Extracted data entries:
◇ ◇ ◇

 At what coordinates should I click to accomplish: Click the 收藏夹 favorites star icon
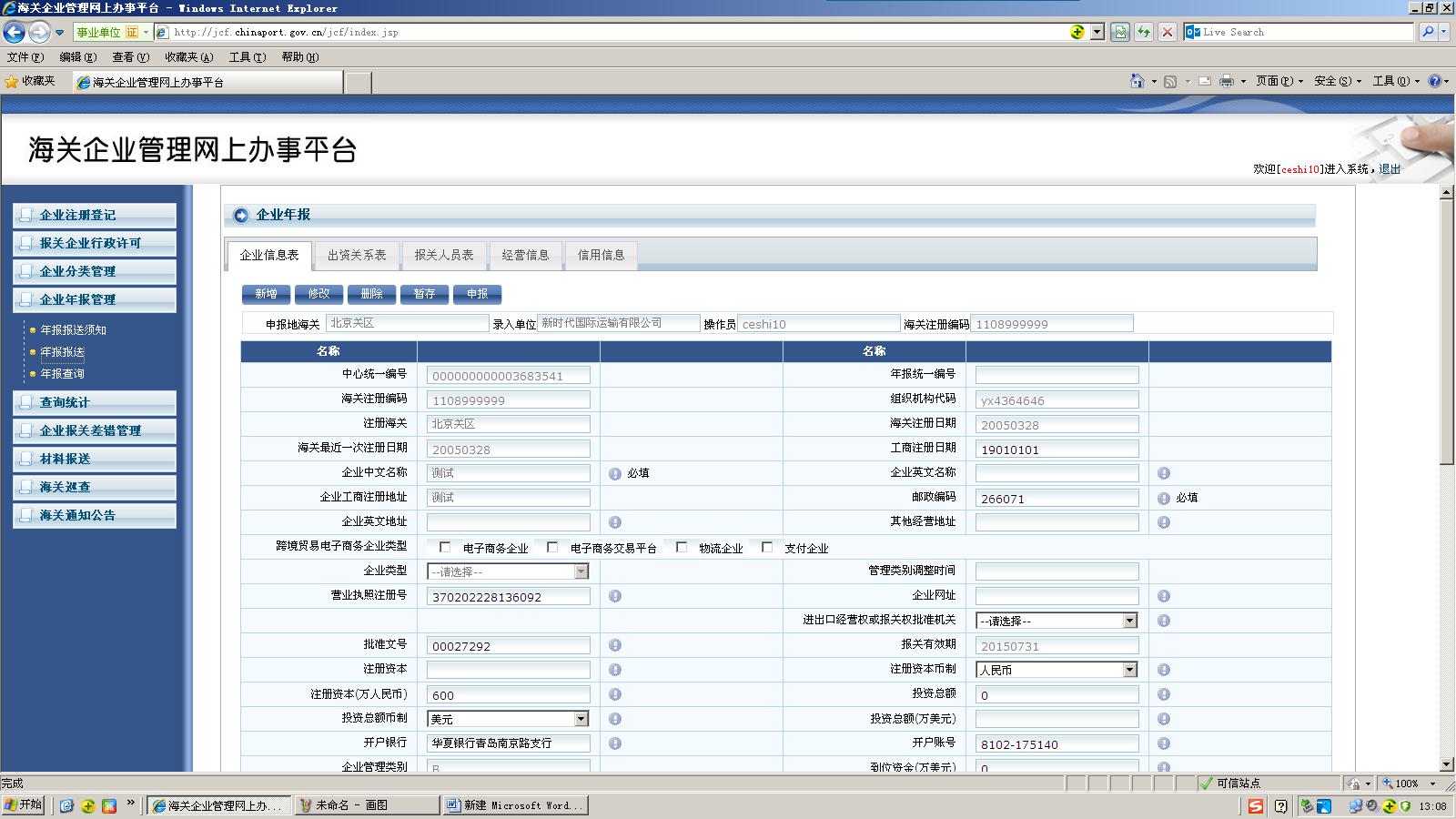point(12,81)
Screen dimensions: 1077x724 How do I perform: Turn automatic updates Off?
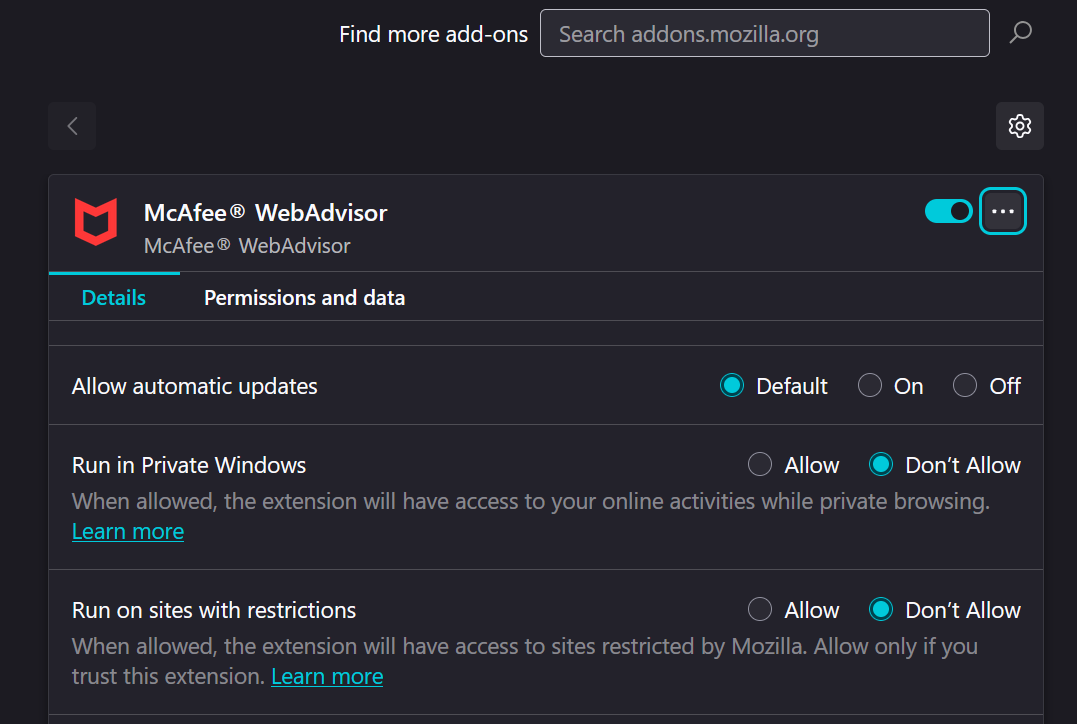(x=965, y=386)
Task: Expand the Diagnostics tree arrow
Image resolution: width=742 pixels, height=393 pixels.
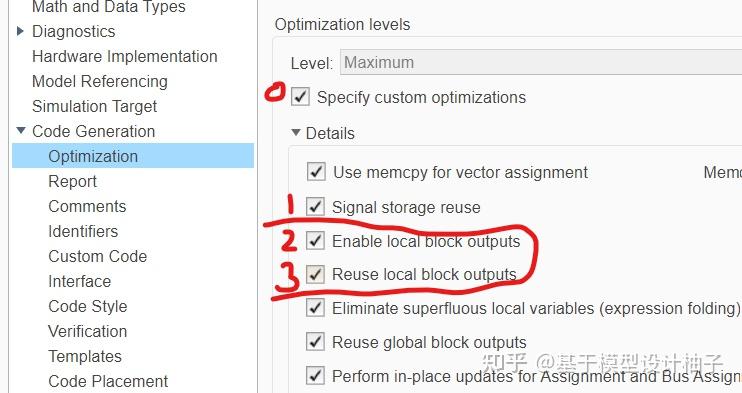Action: (20, 31)
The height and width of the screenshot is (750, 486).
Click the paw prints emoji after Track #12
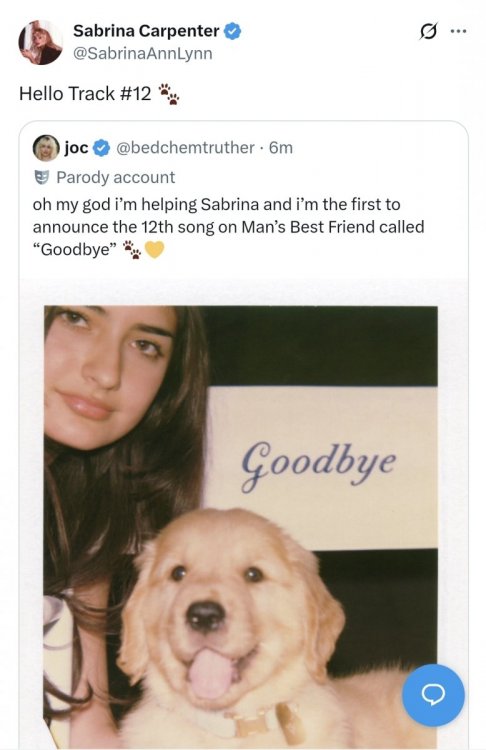(168, 94)
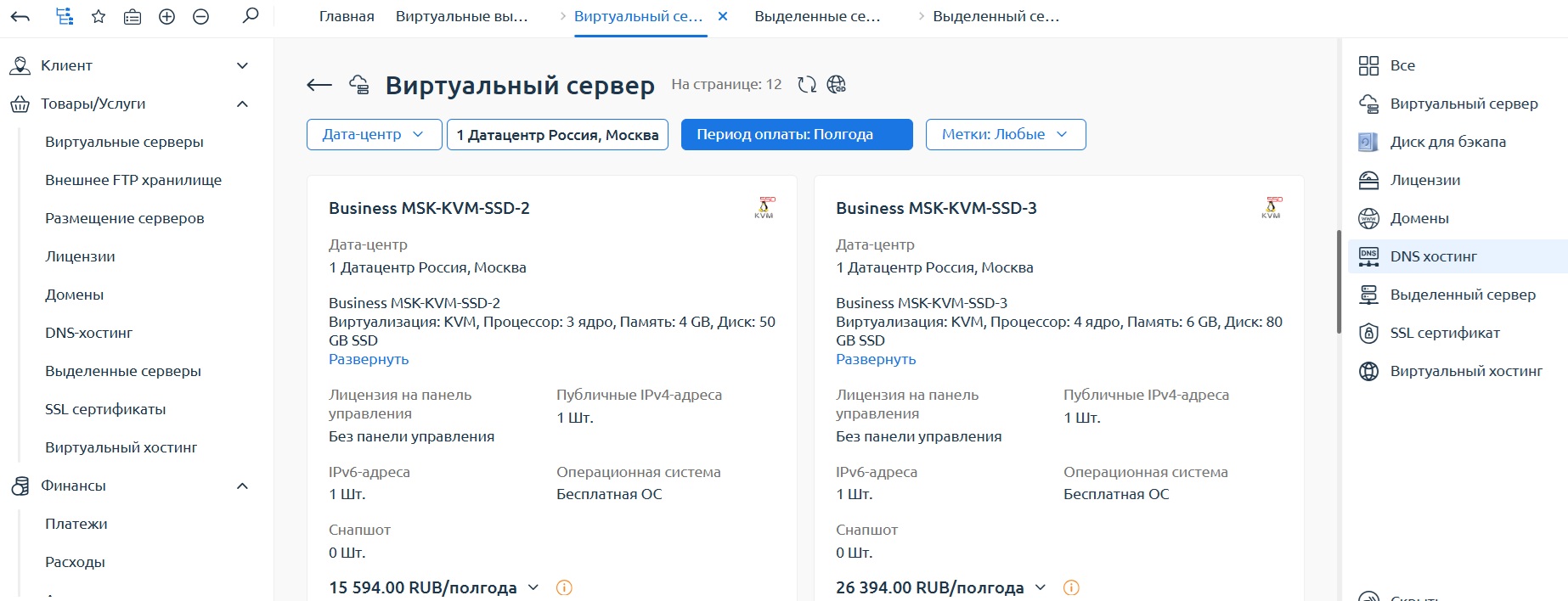Click the favorites star icon
Viewport: 1568px width, 601px height.
tap(99, 16)
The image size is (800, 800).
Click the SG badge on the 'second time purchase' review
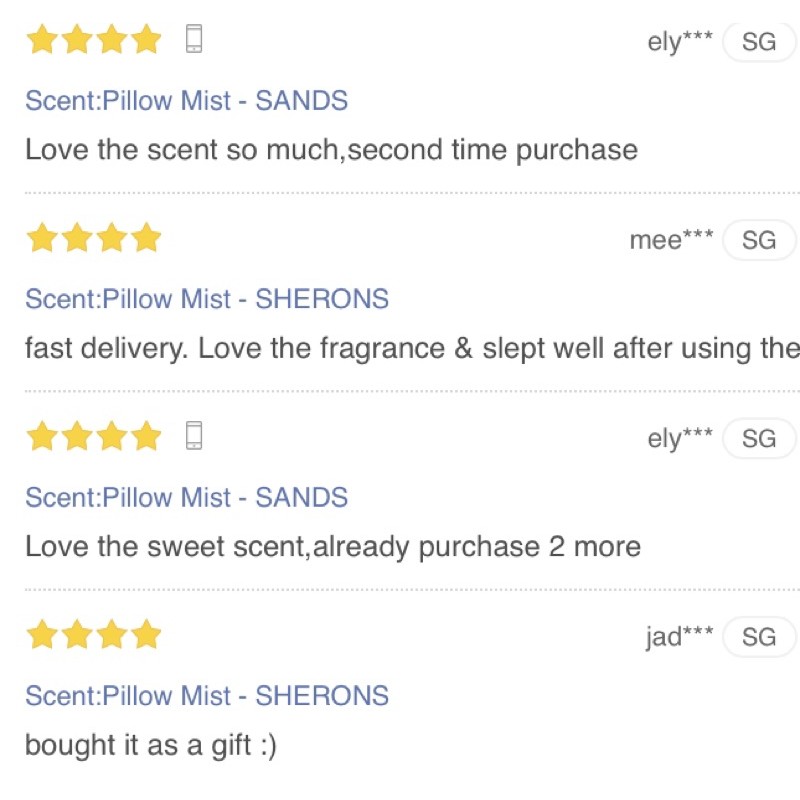[759, 42]
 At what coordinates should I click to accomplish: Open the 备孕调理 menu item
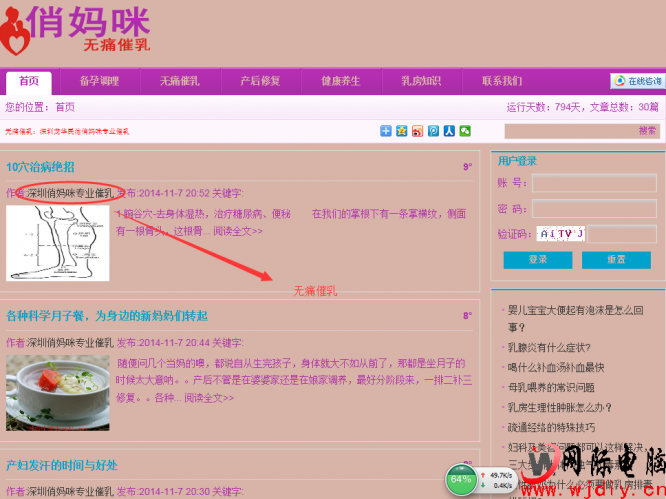pos(99,82)
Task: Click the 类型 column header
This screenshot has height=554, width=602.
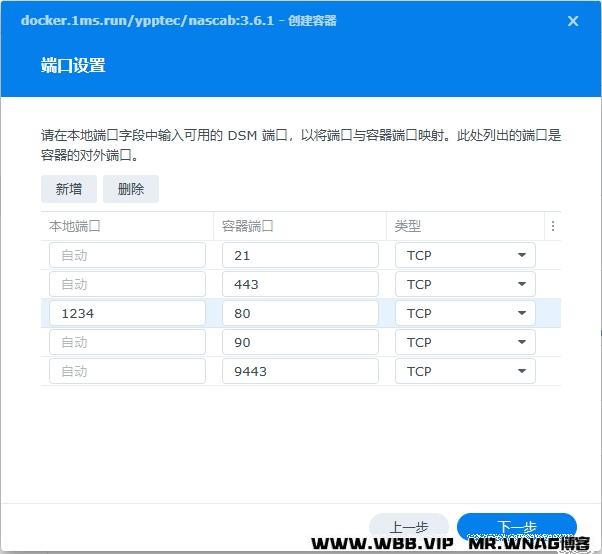Action: [465, 226]
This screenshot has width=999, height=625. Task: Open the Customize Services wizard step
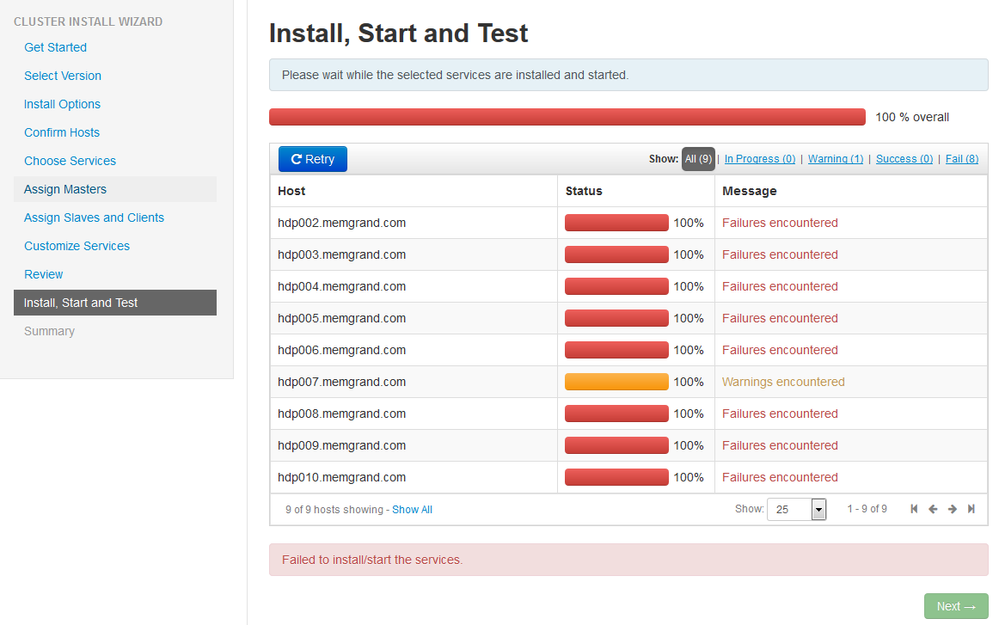tap(76, 246)
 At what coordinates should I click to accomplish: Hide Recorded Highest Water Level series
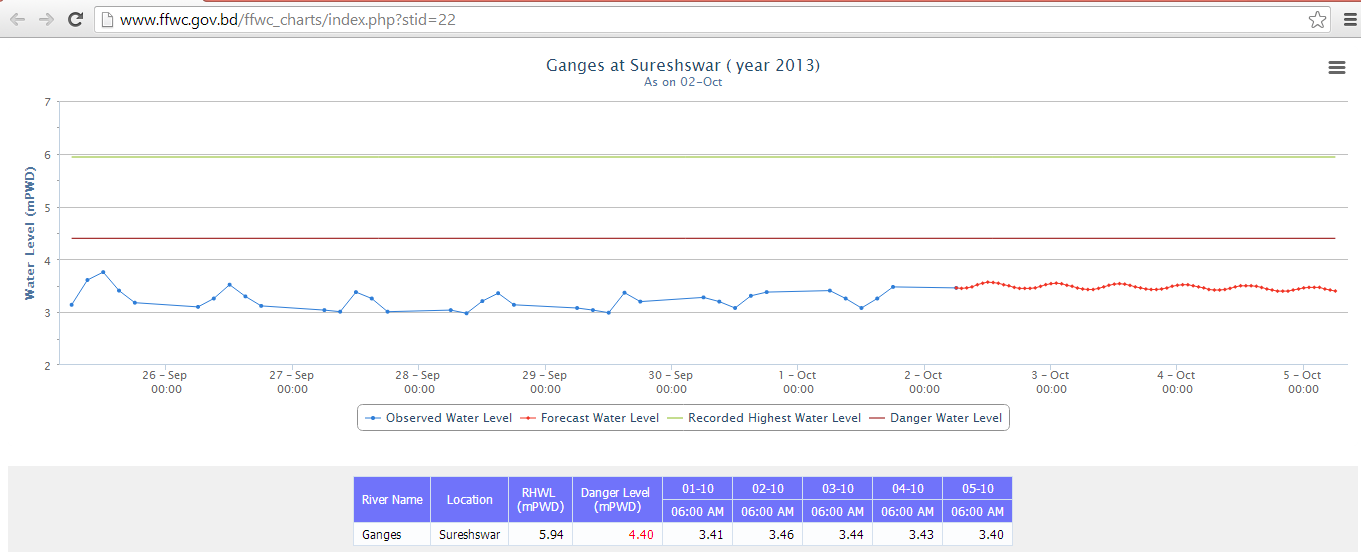pos(765,418)
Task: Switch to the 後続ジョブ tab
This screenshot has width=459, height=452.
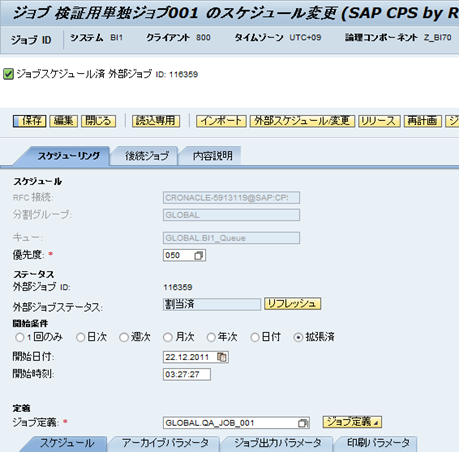Action: 147,156
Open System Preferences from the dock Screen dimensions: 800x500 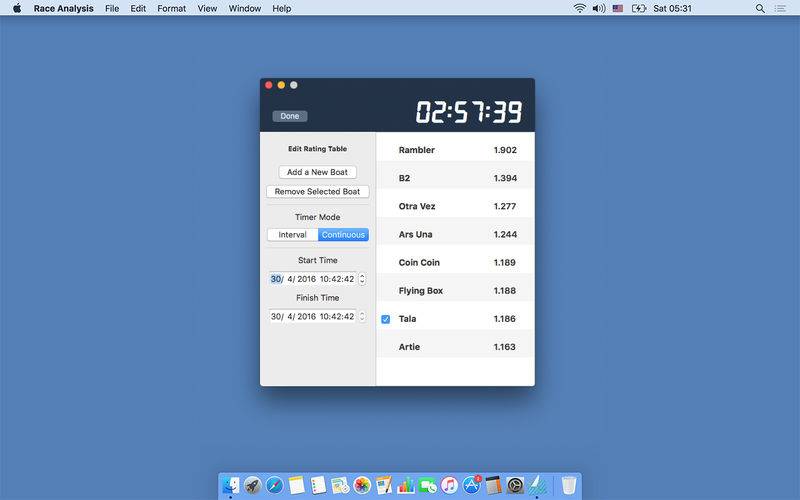515,485
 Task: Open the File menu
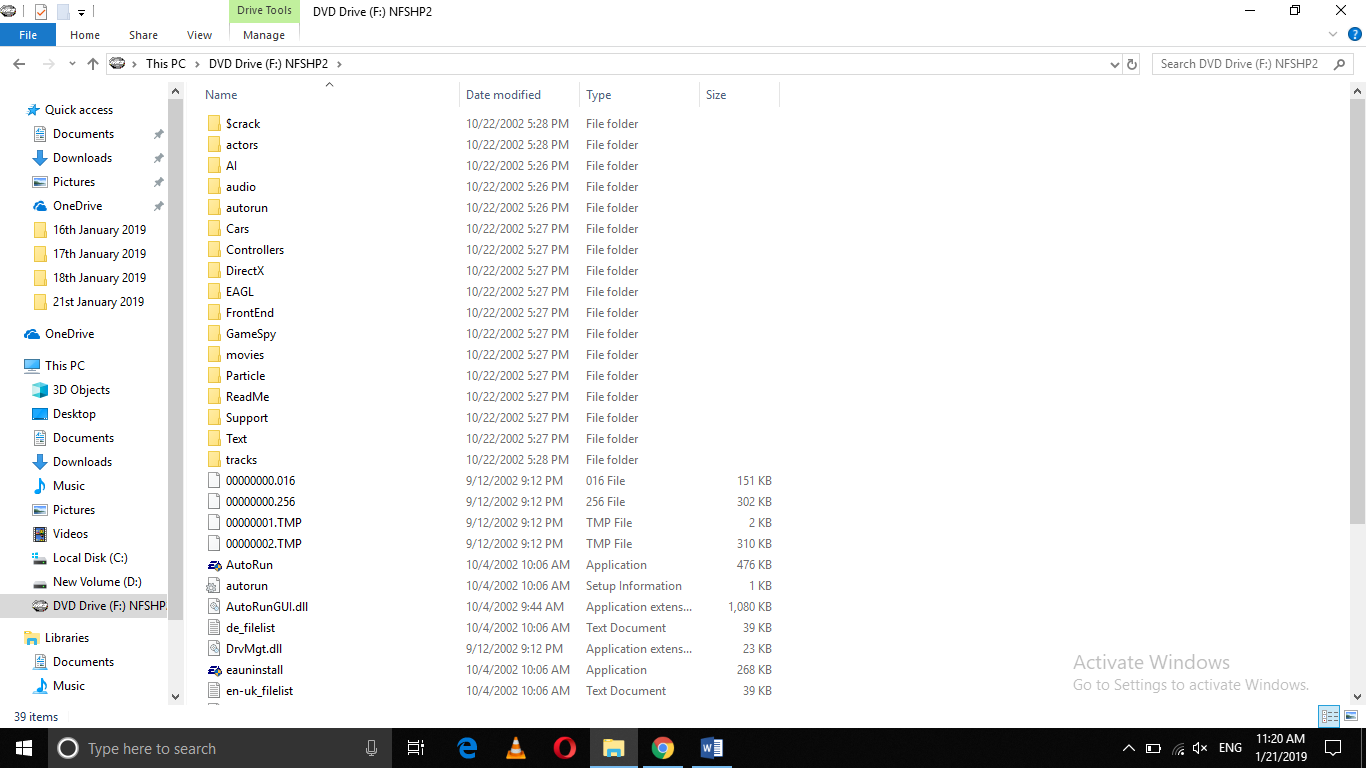pos(28,34)
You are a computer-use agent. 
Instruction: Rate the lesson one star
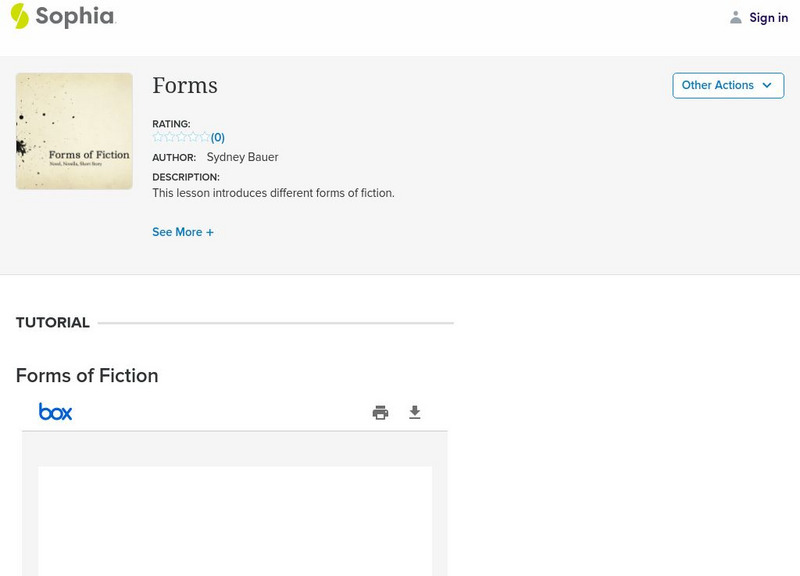tap(158, 137)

◇ ◇ ◇

• **Required work**
Exactly as written, repeat the lines from the beginning of the entries up to and including the line with "The height and", but not the pictures.

• **Response for this exercise**
 At what coordinates should I click to accomplish: Click the 收藏夹 favorites star icon
point(12,81)
Screen dimensions: 1077x724 How do I perform: Turn automatic updates Off?
(x=965, y=386)
Task: Expand the Diagnostics tree arrow
Image resolution: width=742 pixels, height=393 pixels.
Action: (20, 31)
The height and width of the screenshot is (750, 486).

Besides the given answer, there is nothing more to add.